Dynamic simulation of a space lithium-cooled reactor system coupled with a He–Xe closed Brayton cycle

Abstract

The lithium-cooled reactor with Brayton conversion power system mainly consists of fast reactor, intermediate heat exchanger, closed Brayton cycle (CBC) loops filled with Helium–Xenon (He–Xe) binary gas mixtures and heat rejection loop which radiate residual heat through heat pipes to outer space. In this study, a dynamic model of 100-kWe lithium-cooled reactor with Brayton conversion power system was established based on RESYS code, which include reactor core thermal-hydraulic model, six-group neutron kinetics model and decay heat model, heat exchanger model, Closed Brayton cycle model including turbine, compressor and rotating shaft, heat pipe radiator model etc. The nominal steady-state simulation is carried out to verify the correctness and accuracy of individual component model the integrated system model.

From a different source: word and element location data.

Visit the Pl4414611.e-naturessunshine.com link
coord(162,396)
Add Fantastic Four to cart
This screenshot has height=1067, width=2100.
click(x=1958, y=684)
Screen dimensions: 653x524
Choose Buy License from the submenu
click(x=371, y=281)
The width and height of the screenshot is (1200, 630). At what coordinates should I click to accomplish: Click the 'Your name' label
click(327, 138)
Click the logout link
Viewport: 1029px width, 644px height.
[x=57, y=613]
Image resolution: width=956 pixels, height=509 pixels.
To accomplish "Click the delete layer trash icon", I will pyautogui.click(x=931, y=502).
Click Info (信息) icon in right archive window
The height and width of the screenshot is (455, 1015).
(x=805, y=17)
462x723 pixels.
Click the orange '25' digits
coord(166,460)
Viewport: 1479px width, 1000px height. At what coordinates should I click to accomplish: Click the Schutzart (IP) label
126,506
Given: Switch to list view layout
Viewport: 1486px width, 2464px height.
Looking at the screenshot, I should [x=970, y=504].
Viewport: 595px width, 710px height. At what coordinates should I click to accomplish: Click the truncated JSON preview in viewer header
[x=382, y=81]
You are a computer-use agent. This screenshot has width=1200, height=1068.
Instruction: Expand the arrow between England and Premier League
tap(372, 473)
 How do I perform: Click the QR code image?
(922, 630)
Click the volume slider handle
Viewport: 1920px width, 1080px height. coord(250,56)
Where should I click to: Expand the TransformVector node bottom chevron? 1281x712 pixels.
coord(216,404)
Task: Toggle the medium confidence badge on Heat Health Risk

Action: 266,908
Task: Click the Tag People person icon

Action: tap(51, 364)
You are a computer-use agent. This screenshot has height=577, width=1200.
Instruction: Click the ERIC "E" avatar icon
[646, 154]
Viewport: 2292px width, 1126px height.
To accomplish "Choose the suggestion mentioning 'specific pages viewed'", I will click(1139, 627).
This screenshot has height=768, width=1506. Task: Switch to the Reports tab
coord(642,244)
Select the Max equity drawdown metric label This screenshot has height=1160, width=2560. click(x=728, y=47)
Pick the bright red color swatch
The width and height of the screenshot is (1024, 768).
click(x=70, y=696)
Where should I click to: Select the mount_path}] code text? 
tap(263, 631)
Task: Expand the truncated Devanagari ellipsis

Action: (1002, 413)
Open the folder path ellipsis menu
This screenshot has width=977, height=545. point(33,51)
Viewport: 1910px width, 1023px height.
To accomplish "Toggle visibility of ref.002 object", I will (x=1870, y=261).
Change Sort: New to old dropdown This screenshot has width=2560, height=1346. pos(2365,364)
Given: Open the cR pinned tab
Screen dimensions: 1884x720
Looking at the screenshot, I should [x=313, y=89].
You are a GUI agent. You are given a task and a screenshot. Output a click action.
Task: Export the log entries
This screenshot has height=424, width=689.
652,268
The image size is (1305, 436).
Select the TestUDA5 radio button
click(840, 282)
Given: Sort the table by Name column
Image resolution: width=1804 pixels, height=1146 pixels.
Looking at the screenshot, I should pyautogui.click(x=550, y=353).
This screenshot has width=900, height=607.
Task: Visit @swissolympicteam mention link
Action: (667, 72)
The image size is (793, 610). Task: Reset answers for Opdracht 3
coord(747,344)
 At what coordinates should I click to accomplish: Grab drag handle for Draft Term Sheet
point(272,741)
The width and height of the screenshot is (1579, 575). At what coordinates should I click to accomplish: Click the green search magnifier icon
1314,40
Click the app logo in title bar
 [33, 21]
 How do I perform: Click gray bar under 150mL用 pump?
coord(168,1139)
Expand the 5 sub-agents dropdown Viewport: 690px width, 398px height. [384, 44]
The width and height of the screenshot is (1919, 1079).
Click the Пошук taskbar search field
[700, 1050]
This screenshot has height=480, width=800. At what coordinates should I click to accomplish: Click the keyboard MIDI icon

Four typical transient conditions including accidental reactivity insertion, loss of coolant flow of primary loop, partial and total external load loss and a step reduction in the mass flow rate of heat rejection loop are simulated to analysis the transient characteristics and prove the safety features for those simulated scenarios. The results are helpful for the design, evaluation and operation of space liquid-lithium-cooled reactor power system with He–Xe closed Brayton cycle.